The task:
From top to bottom, print the listing word for word and skip any pictures it contains.

Input records:
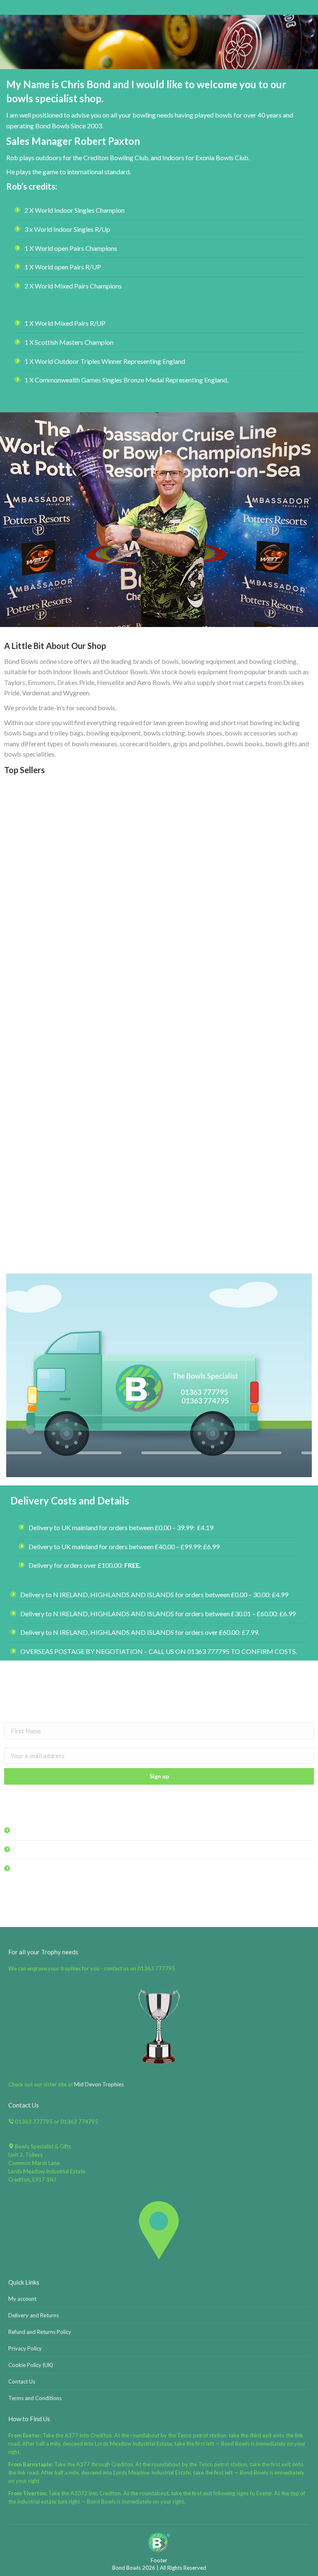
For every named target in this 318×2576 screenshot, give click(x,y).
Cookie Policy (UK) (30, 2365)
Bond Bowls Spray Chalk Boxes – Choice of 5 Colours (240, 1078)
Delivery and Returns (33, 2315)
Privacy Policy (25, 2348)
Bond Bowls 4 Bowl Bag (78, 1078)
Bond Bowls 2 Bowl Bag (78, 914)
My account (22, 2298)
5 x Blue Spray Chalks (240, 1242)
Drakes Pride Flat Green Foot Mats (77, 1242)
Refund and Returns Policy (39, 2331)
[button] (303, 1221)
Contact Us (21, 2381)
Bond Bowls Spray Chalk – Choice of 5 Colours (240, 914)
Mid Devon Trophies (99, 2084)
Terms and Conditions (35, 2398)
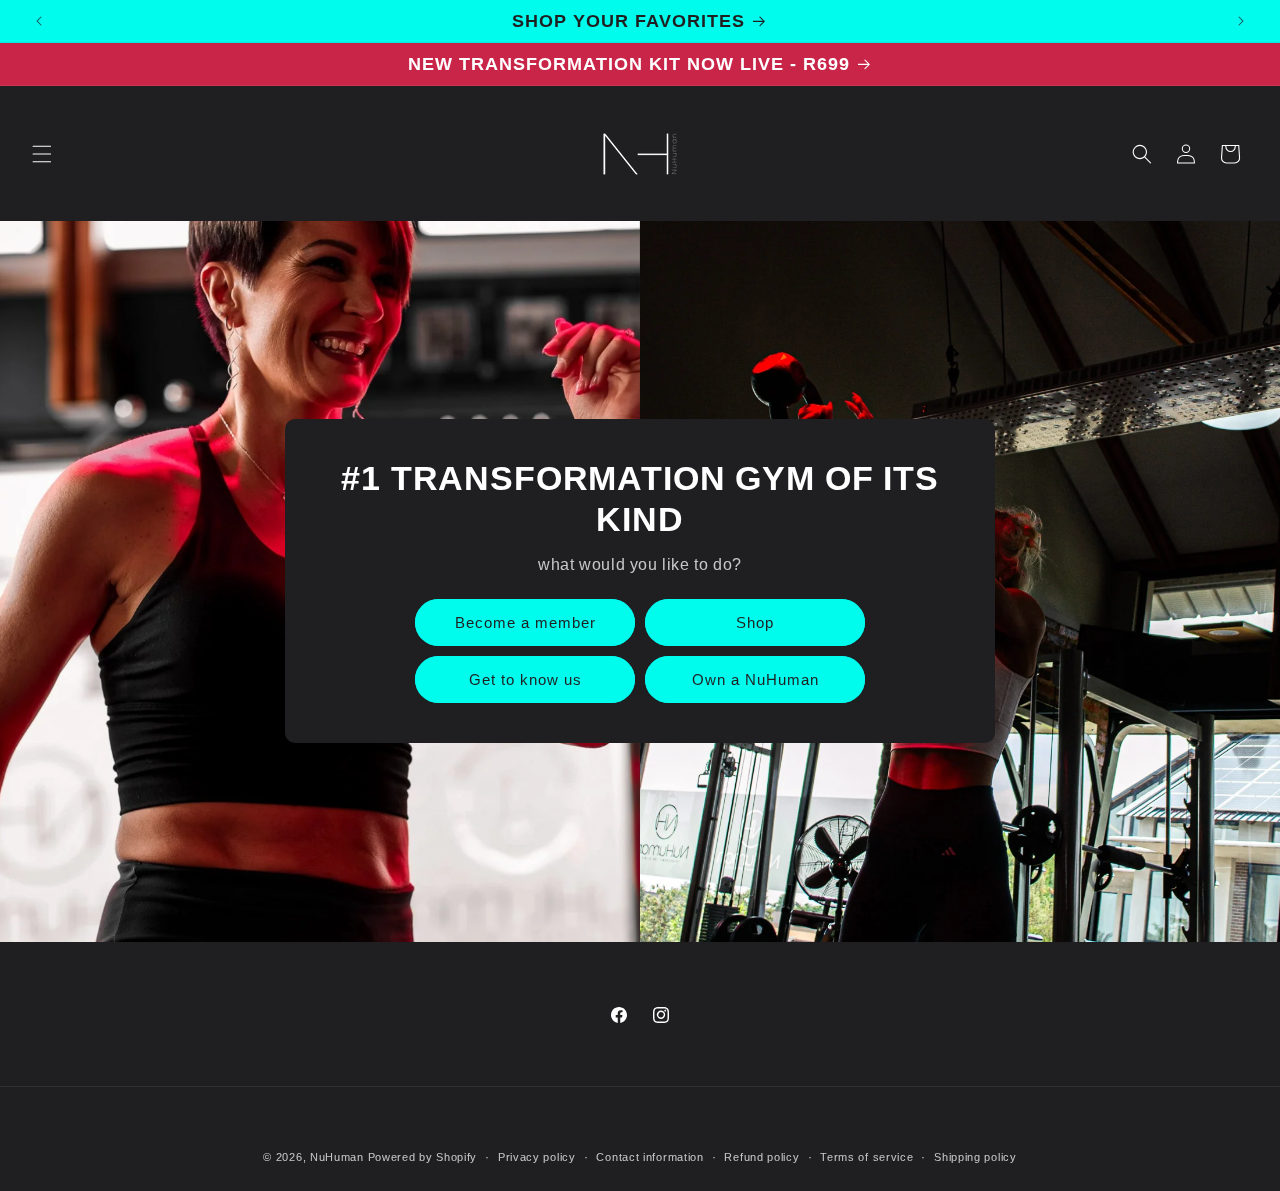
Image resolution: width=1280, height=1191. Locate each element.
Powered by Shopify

Reply:
For every named target in this 318×2576 screenshot, give click(x,y).
Cookie Policy (UK) (30, 2365)
Bond Bowls Spray Chalk Boxes – Choice of 5 Colours (240, 1078)
Delivery and Returns (33, 2315)
Privacy Policy (25, 2348)
Bond Bowls 4 Bowl Bag (78, 1078)
Bond Bowls 2 Bowl Bag (78, 914)
My account (22, 2298)
5 x Blue Spray Chalks (240, 1242)
Drakes Pride Flat Green Foot Mats (77, 1242)
Refund and Returns Policy (39, 2331)
[button] (303, 1221)
Contact Us (21, 2381)
Bond Bowls Spray Chalk – Choice of 5 Colours (240, 914)
Mid Devon Trophies (99, 2084)
Terms and Conditions (35, 2398)
Image resolution: width=1280, height=1191. Locate each element.
Powered by Shopify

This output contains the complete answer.